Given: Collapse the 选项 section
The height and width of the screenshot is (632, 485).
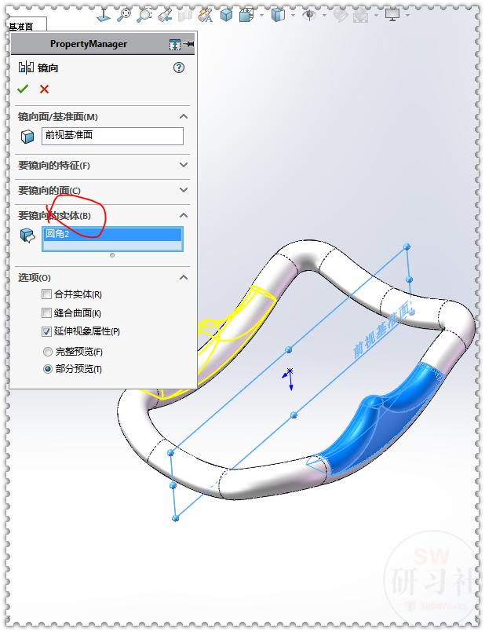Looking at the screenshot, I should [x=184, y=277].
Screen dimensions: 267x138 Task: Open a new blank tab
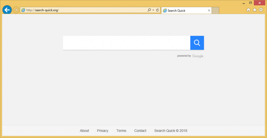[x=215, y=10]
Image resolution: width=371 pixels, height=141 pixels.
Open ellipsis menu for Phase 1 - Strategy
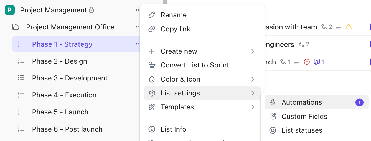pyautogui.click(x=138, y=44)

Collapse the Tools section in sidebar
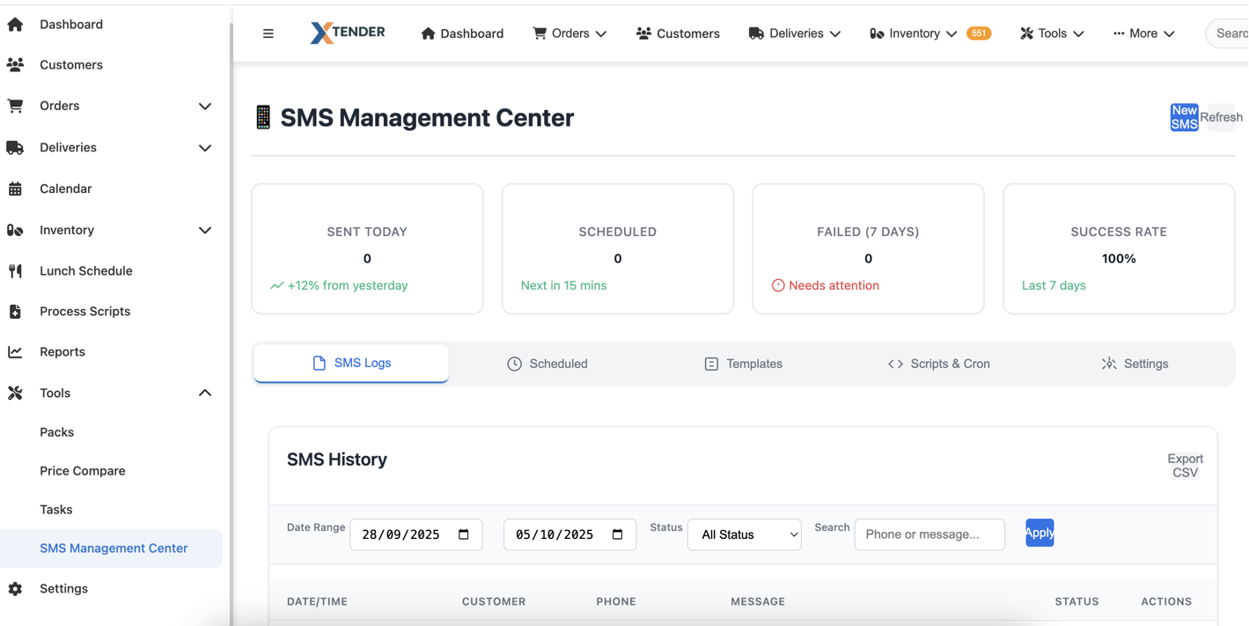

++++++++

→ Brief: Find the line containing "Image resolution: width=371" in the records above, then copy it and every line after it exactly, through the last one, without any pictures.

→ Solution:
Image resolution: width=371 pixels, height=141 pixels.
Open ellipsis menu for Phase 1 - Strategy
pyautogui.click(x=138, y=44)

Collapse the Tools section in sidebar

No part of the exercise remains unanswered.